## Trecho do texto
Como se poderá ler nos capítulos anteriores, os jesuítas, em pequeno número, só dispondo de recursos espirituais, não tinham elementos, como foi reconhecido pelos mais autorizados catequistas nas suas cartas, para, pela só persuasão, cristianizar os indígenas bravios e brutais, e sempre aludiam ao auxílio da espada, da força em suma.

Os indígenas, antropófagos, nômades, sem Deus e sem leis, não poderiam por si sós sair da selvageria em que viviam havia muitos séculos.

As costas de Vera Cruz cairiam aos pedaços nas mãos de piratas ingleses, holandeses e franceses, movidos pela cobiça e pela avidez do ouro, as quais depois passariam aos respectivos governos, mais fortes, se no século XVI houvessem sido descobertas as minas incríveis, que a fantasia então desvairada concretizara no El Dourado. Tudo assim sucederia se não tivesse havido o cruzamento, o extermínio e a escravidão dos aborígines. Esse cruzamento das raças foi uma experiência, inconsciente sem dúvida, para a civilização da zona contida entre o Equador e o Trópico e na zona temperada pela altitude.

## Listagem de dados
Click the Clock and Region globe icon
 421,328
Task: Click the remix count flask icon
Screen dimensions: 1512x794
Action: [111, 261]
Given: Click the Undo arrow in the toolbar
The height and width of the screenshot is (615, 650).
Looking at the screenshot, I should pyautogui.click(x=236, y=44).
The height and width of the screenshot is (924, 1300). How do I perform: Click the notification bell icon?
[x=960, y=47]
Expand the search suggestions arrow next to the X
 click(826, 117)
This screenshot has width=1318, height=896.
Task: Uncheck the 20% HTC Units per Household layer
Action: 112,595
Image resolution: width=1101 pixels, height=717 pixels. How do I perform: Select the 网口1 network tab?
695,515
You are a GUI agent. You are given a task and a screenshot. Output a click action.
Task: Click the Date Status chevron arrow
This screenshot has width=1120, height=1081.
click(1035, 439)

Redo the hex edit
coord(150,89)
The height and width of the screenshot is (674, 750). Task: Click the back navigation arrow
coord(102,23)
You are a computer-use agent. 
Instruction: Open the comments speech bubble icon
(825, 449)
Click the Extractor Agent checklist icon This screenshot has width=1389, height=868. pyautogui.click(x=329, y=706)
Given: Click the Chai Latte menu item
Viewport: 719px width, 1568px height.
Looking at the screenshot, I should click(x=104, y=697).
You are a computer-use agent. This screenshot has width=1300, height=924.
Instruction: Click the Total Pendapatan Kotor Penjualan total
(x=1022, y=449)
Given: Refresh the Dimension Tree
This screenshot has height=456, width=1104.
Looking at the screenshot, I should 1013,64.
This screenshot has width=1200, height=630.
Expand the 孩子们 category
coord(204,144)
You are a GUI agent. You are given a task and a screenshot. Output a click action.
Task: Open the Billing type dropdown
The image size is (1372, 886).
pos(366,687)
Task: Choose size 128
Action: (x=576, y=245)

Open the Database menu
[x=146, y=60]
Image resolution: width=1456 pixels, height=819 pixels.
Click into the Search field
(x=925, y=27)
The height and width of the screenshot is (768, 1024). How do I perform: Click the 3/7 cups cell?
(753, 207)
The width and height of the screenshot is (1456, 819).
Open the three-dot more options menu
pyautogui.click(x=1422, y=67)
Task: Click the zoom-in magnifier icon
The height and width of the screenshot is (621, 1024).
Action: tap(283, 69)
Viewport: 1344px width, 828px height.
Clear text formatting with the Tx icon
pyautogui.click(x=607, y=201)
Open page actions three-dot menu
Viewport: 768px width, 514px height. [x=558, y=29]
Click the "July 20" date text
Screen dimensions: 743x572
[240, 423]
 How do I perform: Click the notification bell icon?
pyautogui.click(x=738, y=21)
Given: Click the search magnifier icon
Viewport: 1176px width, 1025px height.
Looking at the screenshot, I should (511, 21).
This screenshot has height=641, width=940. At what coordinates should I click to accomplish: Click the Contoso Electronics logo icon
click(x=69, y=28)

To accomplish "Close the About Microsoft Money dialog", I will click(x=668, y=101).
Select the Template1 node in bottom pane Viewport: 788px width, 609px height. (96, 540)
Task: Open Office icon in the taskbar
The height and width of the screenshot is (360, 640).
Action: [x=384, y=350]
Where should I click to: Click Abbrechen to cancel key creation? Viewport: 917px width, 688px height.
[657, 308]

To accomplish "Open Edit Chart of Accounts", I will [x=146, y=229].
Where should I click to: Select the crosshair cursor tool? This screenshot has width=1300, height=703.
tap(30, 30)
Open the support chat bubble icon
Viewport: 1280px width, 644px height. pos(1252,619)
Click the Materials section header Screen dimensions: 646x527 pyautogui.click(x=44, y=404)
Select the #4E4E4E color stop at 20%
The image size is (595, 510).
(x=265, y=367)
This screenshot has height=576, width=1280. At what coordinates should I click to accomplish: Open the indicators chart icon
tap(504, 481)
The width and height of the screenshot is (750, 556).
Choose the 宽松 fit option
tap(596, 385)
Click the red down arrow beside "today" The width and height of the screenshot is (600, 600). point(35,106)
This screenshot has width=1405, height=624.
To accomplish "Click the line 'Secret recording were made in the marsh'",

## Partes do exercício
1) Reescreva de forma mais breve o parágrafo do trecho do texto que começa com "Como se poderá ler", conservando seus fatos principais.
2) Dê a continuação do trecho sobre os jesuítas e os indígenas a partir da última frase apresentada.

## Respostas
1) Os jesuítas eram poucos e só tinham recursos espirituais. Como os catequistas mais autorizados reconheceram em suas cartas, não conseguiam cristianizar apenas pela persuasão os indígenas bravios e brutais. Por isso, sempre aludiam ao auxílio da espada, ou seja, da força.

2)
Todos os povos têm as suas origens enevoadas e obscuras. Essa obscuridade engendra fábulas que os pósteros acreditam, cria lendas formosas que arrastam, sustentam, fazem viver e triunfar as nações. São elas inevitáveis e sempre existiram, desde que os Deuses desceram do Olimpo para coabitarem com as gregas e desde que a Loba amamentou Rômulo e Remo.

A verdade é que a vida dos povos, que conquistaram, começou sempre pelas guerras, as quais só terminavam com o extermínio ou com a escravidão dos vencidos.

Todas as civilizações, em seus inícios, e mesmo em seus períodos adiantados, estabeleceram e mantiveram a escravidão. No Cap. 2º, do Livro 1º de sua Política, Aristóteles, na fase social da Grécia de então, admitia e justificava a escravidão. Estudando os elementos da economia doméstica, considerava ele como partes primitivas e indecomponíveis – a mulher e o marido, o pai e o filho, o homem livre e o escravo – e declara que há pessoas que nasceram para mandar – o senhor – e outras que nasceram para obedecer – o escravo.

Do mesmo modo, segundo Gastão Boissier narra, Cícero justificava a escravidão (Ciceron et ses amis, pág. 113) e ninguém ignora que a escravidão sempre existiu em Roma, ainda nos seus períodos áureos.

Nos países do Mediterrâneo houve sempre escravos. Em todos os países da América, mesmo nas mais adiantadas nações, houve escravos, instituição que durou até os fins do século XIX, em muitas nações. São fases primitivas da evolução social.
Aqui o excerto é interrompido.